Praalgraf van Engelbrecht II van Nassau
Van Wikipedia
Het Praalgraf van Engelbrecht II van Nassau en zijn vrouw Cimburga van Baden staat in Prinsenkapel van de Onze-Lieve-Vrouwekerk in Breda. Onder dit praalgraf bevond zich een holle ruimte. De vloer werd opengebroken en men ontdekte een grafkelder.
In deze grafkelder stonden vier loden kisten, drie grote en één kleine. In één van de kisten waarop 1538 Henri III Comte de Nassav stond, lag het gebalsemde en in linnen doeken gewikkelde lichaam van Hendrik III.

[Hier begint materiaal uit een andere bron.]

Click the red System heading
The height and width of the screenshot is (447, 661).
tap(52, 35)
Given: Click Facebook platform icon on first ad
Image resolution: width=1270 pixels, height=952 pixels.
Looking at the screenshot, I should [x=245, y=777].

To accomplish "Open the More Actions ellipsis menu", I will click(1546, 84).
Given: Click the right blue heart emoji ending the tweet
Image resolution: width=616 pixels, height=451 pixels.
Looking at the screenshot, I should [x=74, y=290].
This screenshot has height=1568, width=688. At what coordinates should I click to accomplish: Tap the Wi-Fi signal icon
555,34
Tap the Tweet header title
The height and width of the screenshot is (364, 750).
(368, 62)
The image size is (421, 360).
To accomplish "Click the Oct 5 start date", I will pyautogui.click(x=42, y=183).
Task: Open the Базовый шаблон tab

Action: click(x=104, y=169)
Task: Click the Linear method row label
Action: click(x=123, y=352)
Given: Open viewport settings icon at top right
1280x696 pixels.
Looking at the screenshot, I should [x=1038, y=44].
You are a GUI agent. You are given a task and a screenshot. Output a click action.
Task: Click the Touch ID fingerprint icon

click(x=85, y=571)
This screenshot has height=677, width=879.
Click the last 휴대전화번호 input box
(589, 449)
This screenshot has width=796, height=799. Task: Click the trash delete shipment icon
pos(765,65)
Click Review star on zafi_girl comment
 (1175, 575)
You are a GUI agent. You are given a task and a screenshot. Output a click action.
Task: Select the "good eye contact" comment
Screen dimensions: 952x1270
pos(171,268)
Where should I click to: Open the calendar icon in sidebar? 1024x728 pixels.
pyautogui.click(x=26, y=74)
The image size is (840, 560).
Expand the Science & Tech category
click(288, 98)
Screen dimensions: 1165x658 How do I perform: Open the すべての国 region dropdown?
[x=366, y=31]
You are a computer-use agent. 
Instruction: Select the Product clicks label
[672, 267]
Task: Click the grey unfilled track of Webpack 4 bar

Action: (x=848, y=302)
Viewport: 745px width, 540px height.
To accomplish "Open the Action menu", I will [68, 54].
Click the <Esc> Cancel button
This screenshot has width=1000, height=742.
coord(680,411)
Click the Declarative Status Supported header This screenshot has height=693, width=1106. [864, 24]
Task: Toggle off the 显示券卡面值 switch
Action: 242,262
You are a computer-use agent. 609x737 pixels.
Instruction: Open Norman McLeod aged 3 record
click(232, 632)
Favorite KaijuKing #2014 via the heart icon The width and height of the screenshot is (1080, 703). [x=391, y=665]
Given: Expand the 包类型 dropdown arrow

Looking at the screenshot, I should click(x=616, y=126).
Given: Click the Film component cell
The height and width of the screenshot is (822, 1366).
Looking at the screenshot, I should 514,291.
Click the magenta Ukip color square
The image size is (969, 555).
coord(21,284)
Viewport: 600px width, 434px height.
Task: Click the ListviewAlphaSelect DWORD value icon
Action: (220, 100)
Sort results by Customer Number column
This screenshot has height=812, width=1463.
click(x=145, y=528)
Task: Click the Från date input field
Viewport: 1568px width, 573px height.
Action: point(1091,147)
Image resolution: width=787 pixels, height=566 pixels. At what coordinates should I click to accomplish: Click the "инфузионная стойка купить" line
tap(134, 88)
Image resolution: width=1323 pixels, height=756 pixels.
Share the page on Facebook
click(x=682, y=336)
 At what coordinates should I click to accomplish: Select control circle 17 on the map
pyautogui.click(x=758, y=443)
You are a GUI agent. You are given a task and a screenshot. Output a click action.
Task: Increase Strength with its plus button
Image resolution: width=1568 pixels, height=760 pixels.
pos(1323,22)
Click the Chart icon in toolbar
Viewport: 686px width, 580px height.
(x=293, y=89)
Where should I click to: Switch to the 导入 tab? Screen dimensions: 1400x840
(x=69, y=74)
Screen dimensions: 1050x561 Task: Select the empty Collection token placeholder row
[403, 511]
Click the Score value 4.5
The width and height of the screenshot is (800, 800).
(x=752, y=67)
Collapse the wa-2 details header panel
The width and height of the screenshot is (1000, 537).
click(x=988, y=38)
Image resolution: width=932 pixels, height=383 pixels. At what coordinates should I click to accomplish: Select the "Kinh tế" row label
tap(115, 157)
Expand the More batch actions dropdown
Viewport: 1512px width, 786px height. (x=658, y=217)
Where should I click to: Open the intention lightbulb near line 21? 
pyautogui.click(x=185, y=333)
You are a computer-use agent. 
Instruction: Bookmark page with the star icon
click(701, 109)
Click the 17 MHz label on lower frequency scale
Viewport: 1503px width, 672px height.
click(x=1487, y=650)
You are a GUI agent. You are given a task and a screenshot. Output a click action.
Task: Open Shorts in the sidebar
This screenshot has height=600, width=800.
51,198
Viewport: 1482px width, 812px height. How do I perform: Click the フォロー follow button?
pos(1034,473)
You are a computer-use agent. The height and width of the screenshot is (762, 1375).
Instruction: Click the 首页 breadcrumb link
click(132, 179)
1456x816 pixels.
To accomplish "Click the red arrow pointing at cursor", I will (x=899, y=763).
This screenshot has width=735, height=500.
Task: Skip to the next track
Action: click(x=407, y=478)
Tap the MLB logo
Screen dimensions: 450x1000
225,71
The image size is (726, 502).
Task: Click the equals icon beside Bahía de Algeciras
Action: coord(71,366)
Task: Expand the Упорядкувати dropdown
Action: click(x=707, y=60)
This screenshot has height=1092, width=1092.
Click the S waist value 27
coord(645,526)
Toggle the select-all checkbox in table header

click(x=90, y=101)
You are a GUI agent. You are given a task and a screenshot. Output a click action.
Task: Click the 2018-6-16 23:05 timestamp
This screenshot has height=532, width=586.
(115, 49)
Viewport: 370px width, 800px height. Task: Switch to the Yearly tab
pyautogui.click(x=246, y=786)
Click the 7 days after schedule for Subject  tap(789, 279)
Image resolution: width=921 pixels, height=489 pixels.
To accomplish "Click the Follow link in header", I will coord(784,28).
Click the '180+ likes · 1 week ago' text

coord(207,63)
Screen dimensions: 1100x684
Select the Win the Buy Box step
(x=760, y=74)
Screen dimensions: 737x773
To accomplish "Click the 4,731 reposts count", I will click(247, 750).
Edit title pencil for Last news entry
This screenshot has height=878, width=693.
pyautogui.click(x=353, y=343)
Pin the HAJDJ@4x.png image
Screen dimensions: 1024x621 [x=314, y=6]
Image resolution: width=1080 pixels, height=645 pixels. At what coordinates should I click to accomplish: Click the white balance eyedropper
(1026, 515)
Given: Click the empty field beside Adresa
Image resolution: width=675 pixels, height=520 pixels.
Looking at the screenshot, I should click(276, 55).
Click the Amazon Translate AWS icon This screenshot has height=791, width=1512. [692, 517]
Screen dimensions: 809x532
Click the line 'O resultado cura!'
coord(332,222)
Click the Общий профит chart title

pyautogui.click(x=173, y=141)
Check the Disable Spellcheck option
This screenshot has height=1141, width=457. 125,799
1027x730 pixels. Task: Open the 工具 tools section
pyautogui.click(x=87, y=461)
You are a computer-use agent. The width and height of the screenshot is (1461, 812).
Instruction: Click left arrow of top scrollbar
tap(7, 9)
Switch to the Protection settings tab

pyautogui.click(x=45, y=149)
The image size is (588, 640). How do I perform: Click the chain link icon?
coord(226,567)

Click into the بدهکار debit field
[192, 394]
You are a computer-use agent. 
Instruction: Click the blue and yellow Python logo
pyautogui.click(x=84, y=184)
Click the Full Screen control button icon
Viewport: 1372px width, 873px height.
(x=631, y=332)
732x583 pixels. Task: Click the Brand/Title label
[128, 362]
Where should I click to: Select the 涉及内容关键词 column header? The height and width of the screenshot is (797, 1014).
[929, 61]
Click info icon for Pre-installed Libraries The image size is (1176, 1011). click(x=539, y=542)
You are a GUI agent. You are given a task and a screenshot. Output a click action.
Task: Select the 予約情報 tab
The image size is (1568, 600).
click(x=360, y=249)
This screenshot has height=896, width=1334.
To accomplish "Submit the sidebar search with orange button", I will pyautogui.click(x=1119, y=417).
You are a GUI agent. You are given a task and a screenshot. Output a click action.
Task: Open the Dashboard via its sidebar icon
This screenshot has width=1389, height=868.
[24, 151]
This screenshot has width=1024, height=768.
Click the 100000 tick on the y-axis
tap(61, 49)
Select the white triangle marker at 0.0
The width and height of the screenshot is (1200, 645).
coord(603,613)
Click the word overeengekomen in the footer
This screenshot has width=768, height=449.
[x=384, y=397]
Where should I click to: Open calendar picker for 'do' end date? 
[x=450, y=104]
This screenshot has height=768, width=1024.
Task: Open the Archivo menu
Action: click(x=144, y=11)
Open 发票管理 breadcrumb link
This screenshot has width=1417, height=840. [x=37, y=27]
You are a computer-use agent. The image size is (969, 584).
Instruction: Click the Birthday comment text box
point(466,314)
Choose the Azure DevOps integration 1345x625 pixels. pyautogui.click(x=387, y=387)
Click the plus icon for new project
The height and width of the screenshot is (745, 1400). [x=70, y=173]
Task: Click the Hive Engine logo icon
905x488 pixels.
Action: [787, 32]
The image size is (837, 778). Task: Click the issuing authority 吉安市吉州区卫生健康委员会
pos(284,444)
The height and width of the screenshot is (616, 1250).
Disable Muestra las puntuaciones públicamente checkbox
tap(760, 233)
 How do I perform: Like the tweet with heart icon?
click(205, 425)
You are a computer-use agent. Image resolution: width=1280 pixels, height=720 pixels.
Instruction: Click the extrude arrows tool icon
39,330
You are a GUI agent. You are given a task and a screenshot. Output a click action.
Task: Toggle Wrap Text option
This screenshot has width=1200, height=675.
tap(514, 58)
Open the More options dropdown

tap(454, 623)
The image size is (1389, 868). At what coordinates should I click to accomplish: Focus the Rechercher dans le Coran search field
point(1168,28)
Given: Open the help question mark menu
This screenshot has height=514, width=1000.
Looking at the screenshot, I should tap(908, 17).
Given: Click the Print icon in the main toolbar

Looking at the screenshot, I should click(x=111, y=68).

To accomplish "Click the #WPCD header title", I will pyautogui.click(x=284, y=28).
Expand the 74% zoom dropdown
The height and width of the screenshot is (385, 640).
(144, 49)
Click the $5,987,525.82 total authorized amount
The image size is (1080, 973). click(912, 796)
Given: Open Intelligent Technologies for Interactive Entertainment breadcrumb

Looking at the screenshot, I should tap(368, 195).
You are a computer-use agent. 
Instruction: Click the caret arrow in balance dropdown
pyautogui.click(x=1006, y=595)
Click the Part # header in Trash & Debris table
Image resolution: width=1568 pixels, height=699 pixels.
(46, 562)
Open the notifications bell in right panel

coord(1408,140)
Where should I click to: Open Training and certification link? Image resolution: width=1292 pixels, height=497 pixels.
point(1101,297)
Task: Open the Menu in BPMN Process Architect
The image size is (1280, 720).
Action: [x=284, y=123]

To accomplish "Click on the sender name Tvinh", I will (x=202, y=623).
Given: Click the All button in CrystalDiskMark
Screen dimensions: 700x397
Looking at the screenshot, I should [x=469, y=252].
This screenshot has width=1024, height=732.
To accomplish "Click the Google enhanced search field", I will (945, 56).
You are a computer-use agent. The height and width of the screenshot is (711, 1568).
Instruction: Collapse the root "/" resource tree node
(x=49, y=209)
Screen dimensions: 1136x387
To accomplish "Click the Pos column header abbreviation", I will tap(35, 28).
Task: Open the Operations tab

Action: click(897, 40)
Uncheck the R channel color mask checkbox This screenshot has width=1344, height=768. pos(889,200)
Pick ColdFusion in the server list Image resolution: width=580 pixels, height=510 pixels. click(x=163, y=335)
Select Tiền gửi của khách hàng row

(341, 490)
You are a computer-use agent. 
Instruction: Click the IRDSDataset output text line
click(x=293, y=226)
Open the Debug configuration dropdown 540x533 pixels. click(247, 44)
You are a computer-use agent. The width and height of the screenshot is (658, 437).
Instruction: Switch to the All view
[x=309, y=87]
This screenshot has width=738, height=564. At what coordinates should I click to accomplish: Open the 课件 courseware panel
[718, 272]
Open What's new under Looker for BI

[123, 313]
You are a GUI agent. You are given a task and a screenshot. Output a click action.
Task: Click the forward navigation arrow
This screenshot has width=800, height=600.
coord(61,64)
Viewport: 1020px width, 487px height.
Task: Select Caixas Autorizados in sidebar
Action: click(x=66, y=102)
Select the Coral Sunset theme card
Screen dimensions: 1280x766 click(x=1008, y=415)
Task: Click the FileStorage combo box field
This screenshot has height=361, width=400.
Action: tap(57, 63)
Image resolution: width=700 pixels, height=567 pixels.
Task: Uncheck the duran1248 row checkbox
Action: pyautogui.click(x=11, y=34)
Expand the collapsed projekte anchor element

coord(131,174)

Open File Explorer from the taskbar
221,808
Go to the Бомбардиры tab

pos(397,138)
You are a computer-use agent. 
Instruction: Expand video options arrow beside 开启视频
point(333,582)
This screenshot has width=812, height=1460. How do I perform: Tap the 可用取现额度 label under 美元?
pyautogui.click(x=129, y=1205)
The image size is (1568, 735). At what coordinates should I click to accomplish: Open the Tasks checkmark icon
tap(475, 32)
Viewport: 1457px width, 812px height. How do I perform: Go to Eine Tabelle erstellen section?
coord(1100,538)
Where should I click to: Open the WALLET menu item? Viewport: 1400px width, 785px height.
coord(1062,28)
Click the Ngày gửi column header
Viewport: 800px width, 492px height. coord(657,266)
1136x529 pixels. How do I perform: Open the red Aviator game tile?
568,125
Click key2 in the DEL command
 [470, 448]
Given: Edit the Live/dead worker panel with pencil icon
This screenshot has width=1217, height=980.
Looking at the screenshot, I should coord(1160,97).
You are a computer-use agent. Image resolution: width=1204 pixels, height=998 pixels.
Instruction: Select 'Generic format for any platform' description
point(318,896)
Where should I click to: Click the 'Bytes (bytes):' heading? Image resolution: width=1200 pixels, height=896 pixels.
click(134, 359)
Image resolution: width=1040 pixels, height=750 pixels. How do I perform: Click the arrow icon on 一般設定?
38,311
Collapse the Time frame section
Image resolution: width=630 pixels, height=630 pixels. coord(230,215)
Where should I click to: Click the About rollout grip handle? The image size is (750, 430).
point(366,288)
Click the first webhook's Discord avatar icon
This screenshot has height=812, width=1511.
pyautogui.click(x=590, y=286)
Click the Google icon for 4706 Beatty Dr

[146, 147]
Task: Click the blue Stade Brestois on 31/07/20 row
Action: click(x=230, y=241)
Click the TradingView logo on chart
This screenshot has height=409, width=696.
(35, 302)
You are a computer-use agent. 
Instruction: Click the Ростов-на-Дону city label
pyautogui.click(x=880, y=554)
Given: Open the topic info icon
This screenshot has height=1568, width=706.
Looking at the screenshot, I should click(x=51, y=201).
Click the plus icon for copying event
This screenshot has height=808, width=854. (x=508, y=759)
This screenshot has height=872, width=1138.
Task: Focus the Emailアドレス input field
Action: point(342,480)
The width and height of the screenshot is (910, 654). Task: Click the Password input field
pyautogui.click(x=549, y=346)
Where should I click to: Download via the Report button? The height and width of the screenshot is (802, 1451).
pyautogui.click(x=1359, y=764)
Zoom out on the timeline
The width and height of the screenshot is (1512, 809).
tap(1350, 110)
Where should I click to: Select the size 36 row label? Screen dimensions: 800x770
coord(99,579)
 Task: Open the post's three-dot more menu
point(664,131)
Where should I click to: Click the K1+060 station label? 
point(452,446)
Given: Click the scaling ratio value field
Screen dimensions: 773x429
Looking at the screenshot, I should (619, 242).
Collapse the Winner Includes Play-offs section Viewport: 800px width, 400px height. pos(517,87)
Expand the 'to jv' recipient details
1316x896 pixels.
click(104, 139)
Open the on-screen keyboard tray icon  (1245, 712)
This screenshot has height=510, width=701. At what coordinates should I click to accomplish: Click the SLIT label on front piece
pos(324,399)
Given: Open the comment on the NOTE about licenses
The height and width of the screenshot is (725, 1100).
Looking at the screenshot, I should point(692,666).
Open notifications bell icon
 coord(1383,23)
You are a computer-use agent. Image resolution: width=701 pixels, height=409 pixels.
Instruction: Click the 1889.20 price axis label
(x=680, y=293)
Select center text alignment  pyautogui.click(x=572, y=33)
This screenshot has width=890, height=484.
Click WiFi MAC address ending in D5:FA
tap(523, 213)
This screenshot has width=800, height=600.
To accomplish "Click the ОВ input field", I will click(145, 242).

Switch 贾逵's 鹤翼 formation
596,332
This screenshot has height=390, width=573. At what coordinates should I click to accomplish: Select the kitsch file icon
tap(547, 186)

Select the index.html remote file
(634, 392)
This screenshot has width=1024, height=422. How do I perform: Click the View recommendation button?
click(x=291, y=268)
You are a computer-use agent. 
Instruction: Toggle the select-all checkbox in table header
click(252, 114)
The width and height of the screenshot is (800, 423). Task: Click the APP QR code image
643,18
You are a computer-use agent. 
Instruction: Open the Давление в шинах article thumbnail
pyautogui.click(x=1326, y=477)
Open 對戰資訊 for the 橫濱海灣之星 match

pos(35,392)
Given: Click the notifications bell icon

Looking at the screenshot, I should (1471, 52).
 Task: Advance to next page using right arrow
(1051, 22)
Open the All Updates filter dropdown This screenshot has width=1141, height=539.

In de andere kist werd het lichaam van René van Chalon, de zoon van Hendrik III, gevonden. Van zijn skelet was het sleutelbeen verbrijzeld. Réne van Chalon overleed op 25-jarige leeftijd tijdens een veldslag.
Op de kist een loden trommel met daarin de stoffelijke resten van Maria, een in de wieg gestorven dochter van René van Châlon en Anna van Lotharingen.
In de derde kist lag Anna van Buren, de eerste vrouw van Willem van Oranje, begraven. In het kleinste kistje lag hun jongste dochtertje Maria. Zij stierf toen zij 1 jaar was.
De stoffelijke resten werden in nieuwe bronzen kisten gelegd en de grafkelder werd weer zorgvuldig afgesloten met een sluitsteen.
Eigenlijk had Willem van Oranje ook in deze grafkelder begraven moeten worden. Hij stierf na een moordaanslag in 1584 te Delft. Omdat Breda op dat moment echter in Spaanse handen was (en niet bereikbaar) werd hij in de Grafkelder van Oranje-Nassau in de Nieuwe Kerk in Delft bijgezet. Sindsdien is dit de laatste rustplaats voor leden van het Koninklijk Huis.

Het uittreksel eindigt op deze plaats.